◆ EXERCISE DESCRIPTION ◆
Can you write out each of the rows below word for word, with the pictures left out?

◆ EXTRACTED INFORMATION ◆
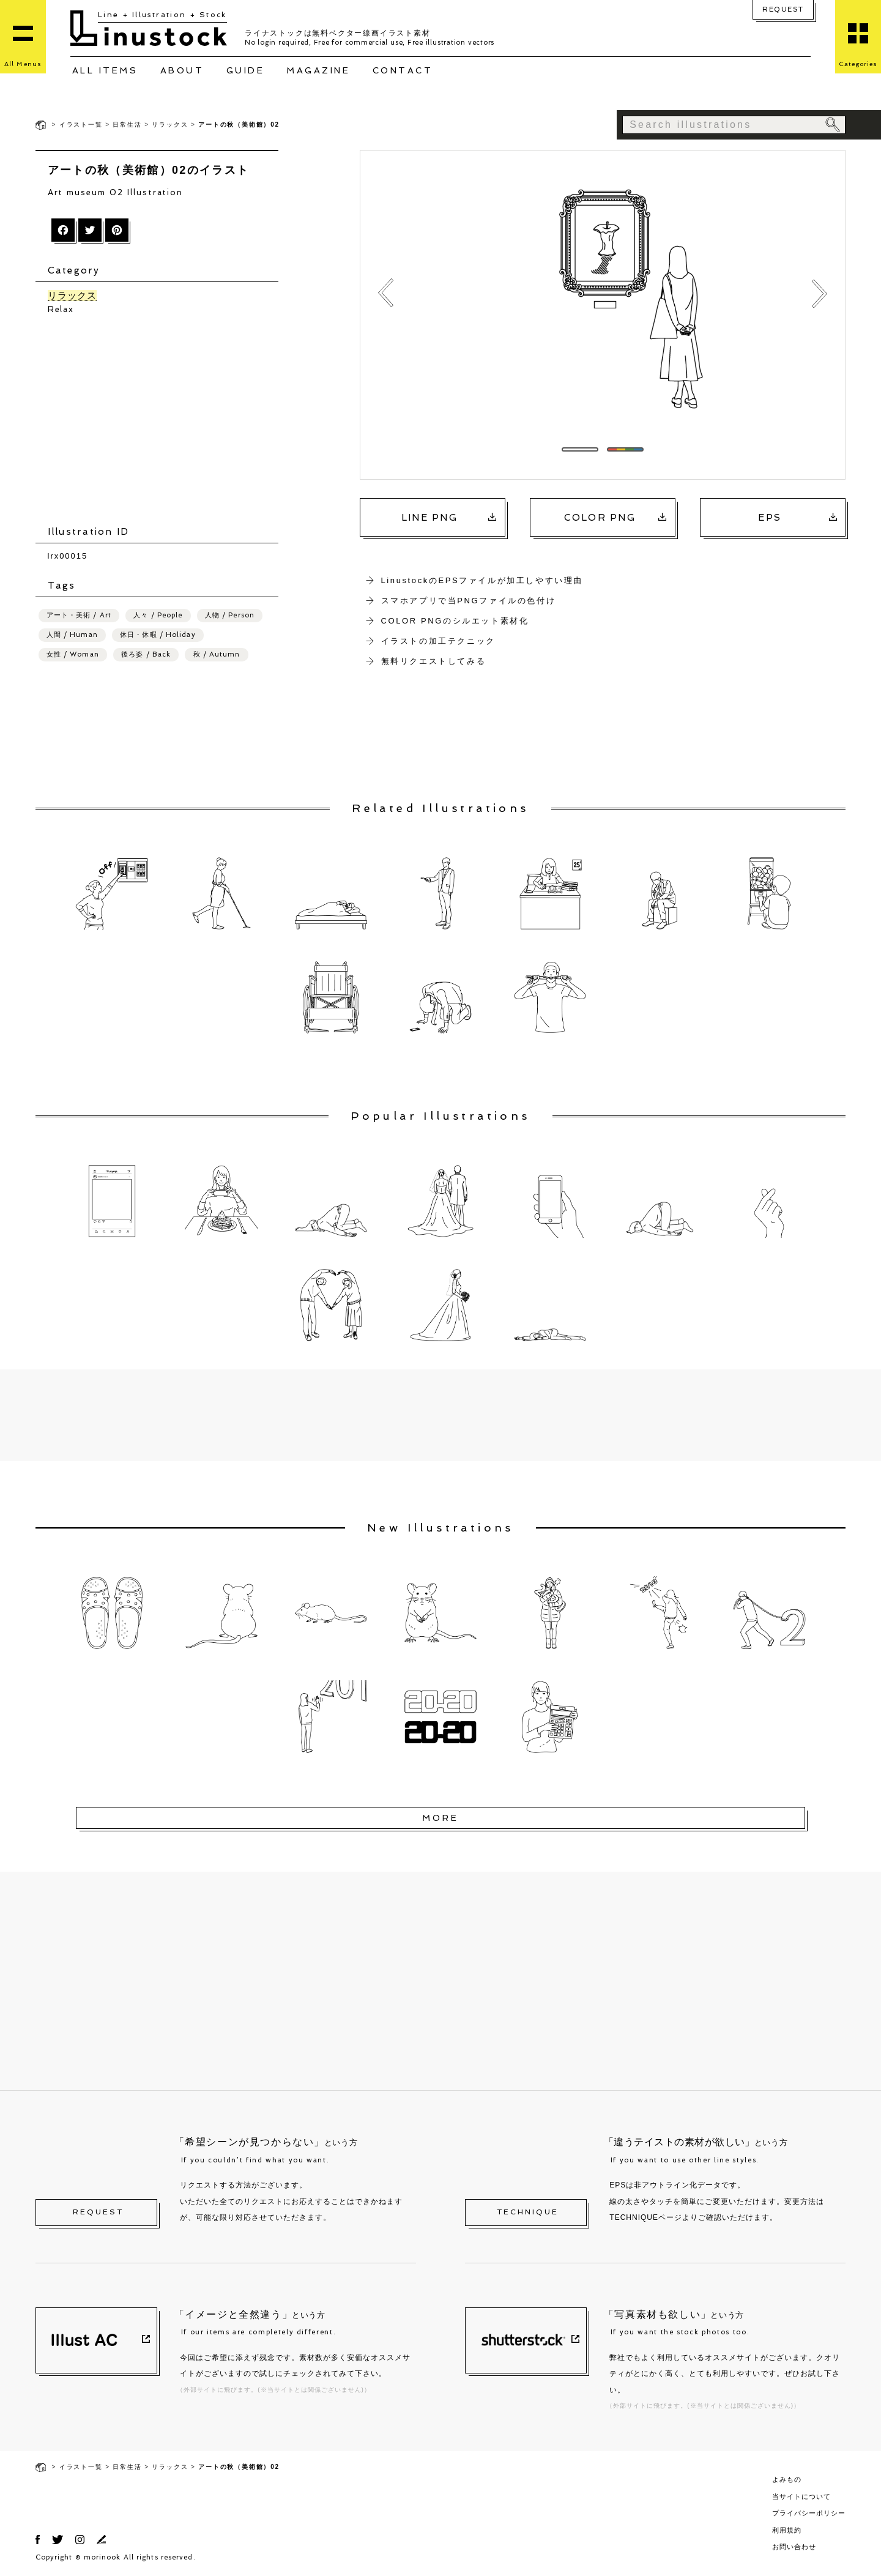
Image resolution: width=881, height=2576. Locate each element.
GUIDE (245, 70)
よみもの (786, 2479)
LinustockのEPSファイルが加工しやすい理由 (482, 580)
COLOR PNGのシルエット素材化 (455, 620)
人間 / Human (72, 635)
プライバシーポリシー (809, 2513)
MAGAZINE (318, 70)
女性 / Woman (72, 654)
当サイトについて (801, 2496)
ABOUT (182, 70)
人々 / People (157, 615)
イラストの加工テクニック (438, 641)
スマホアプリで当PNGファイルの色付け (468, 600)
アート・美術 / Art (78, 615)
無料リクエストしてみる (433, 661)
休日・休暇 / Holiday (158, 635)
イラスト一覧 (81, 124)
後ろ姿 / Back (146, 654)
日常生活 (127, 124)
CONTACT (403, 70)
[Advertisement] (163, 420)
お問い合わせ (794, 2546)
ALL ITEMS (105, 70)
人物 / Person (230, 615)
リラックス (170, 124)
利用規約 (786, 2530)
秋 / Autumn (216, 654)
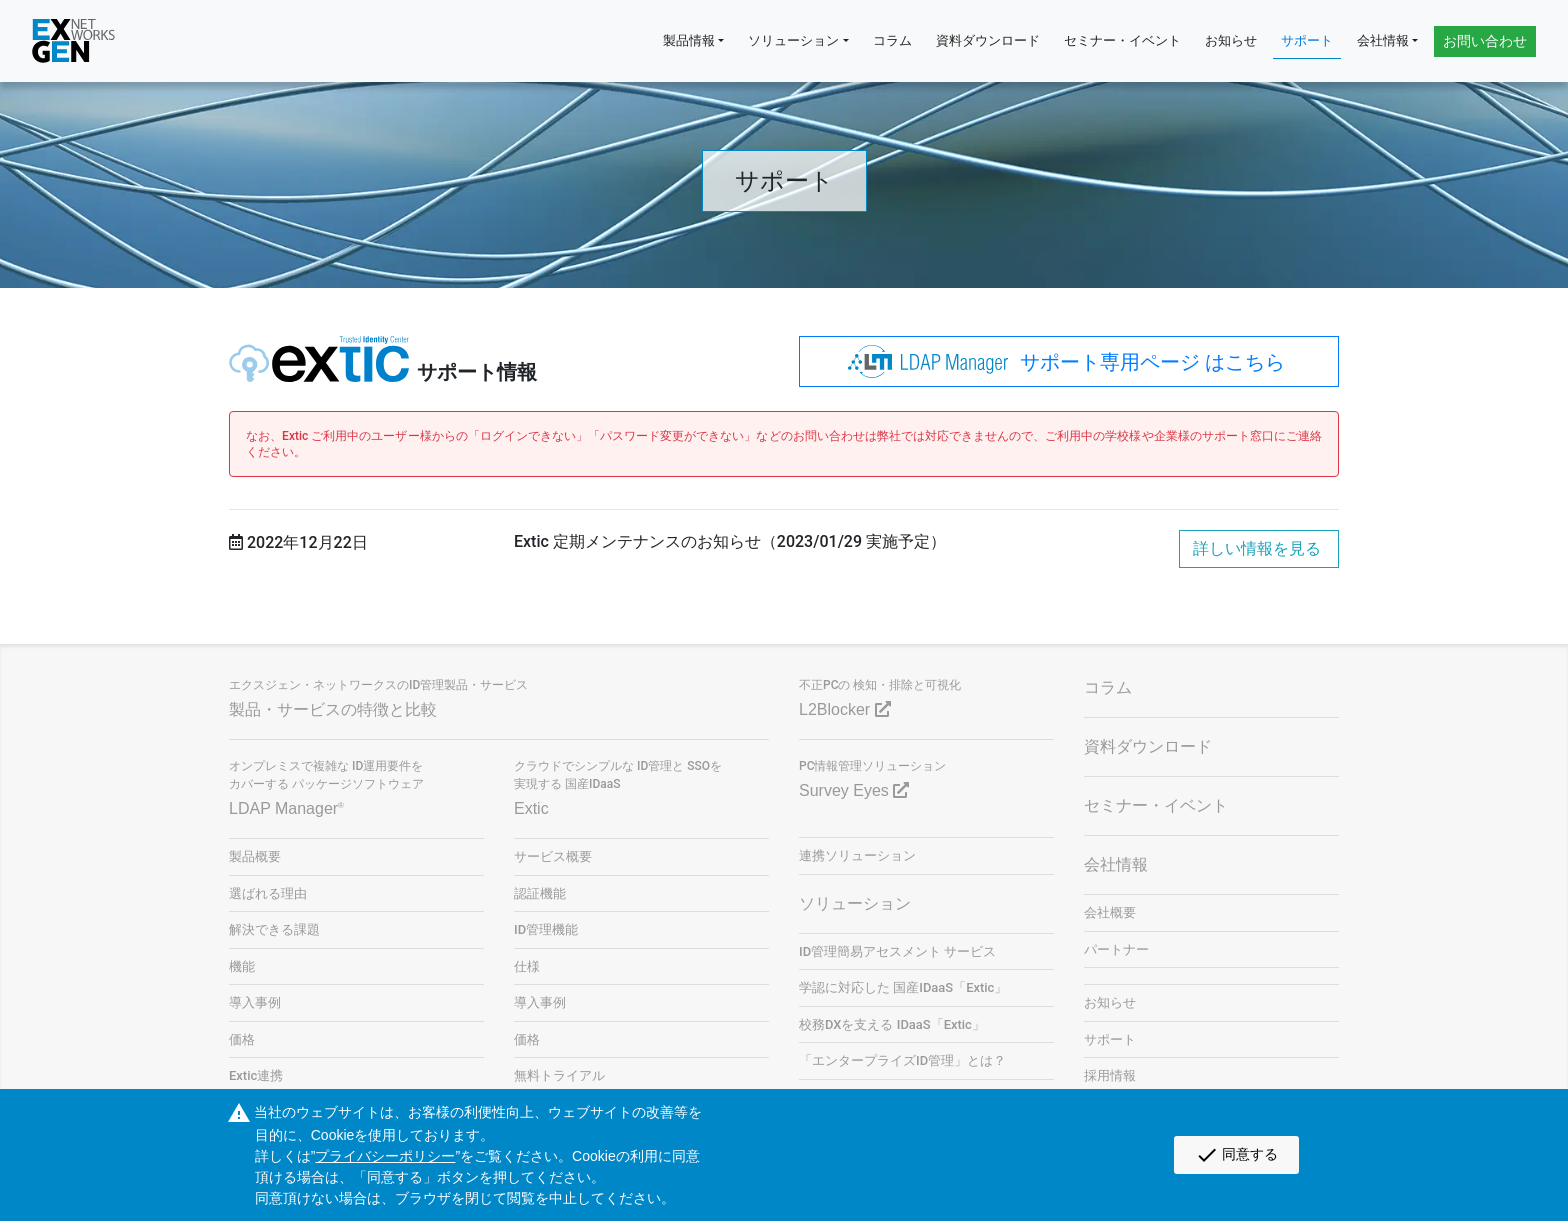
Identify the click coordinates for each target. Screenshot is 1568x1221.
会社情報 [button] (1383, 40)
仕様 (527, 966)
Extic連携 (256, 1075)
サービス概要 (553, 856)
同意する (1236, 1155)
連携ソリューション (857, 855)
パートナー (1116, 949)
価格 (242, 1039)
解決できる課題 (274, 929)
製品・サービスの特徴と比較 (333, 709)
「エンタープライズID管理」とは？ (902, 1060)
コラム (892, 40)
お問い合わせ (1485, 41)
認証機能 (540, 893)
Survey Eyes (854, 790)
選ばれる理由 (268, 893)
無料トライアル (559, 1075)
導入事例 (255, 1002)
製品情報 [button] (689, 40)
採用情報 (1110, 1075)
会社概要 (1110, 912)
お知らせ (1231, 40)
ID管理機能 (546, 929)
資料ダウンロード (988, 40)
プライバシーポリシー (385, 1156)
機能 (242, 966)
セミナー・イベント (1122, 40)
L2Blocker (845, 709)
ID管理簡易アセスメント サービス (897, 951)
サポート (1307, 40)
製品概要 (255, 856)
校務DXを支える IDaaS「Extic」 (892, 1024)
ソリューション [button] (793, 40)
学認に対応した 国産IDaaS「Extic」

◆ RESULT OF THE EXERCISE ◆
Image resolution: width=881, height=2576. Locate each element.
GUIDE (245, 70)
よみもの (786, 2479)
LinustockのEPSファイルが加工しやすい理由 (482, 580)
COLOR PNGのシルエット素材化 (455, 620)
人間 / Human (72, 635)
プライバシーポリシー (809, 2513)
MAGAZINE (318, 70)
女性 / Woman (72, 654)
当サイトについて (801, 2496)
ABOUT (182, 70)
人々 / People (157, 615)
イラストの加工テクニック (438, 641)
スマホアプリで当PNGファイルの色付け (468, 600)
アート・美術 / Art (78, 615)
無料リクエストしてみる (433, 661)
休日・休暇 / Holiday (158, 635)
イラスト一覧 (81, 124)
後ろ姿 / Back (146, 654)
日常生活 (127, 124)
CONTACT (403, 70)
[Advertisement] (163, 420)
お問い合わせ (794, 2546)
ALL ITEMS (105, 70)
人物 / Person (230, 615)
リラックス (170, 124)
利用規約 (786, 2530)
秋 / Autumn (216, 654)
Identify the click coordinates for each target. Screenshot is 1568x1221.
会社情報 [button] (1383, 40)
仕様 (527, 966)
Extic連携 (256, 1075)
サービス概要 (553, 856)
同意する (1236, 1155)
連携ソリューション (857, 855)
パートナー (1116, 949)
価格 (242, 1039)
解決できる課題 (274, 929)
製品・サービスの特徴と比較 (333, 709)
「エンタープライズID管理」とは？ (902, 1060)
コラム (892, 40)
お問い合わせ (1485, 41)
認証機能 (540, 893)
Survey Eyes (854, 790)
選ばれる理由 (268, 893)
無料トライアル (559, 1075)
導入事例 (255, 1002)
製品情報 [button] (689, 40)
採用情報 (1110, 1075)
会社概要 (1110, 912)
お知らせ (1231, 40)
ID管理機能 (546, 929)
資料ダウンロード (988, 40)
プライバシーポリシー (385, 1156)
機能 (242, 966)
セミナー・イベント (1122, 40)
L2Blocker (845, 709)
ID管理簡易アセスメント サービス (897, 951)
サポート (1307, 40)
製品概要 (255, 856)
校務DXを支える IDaaS「Extic」 (892, 1024)
ソリューション [button] (793, 40)
学認に対応した 国産IDaaS「Extic」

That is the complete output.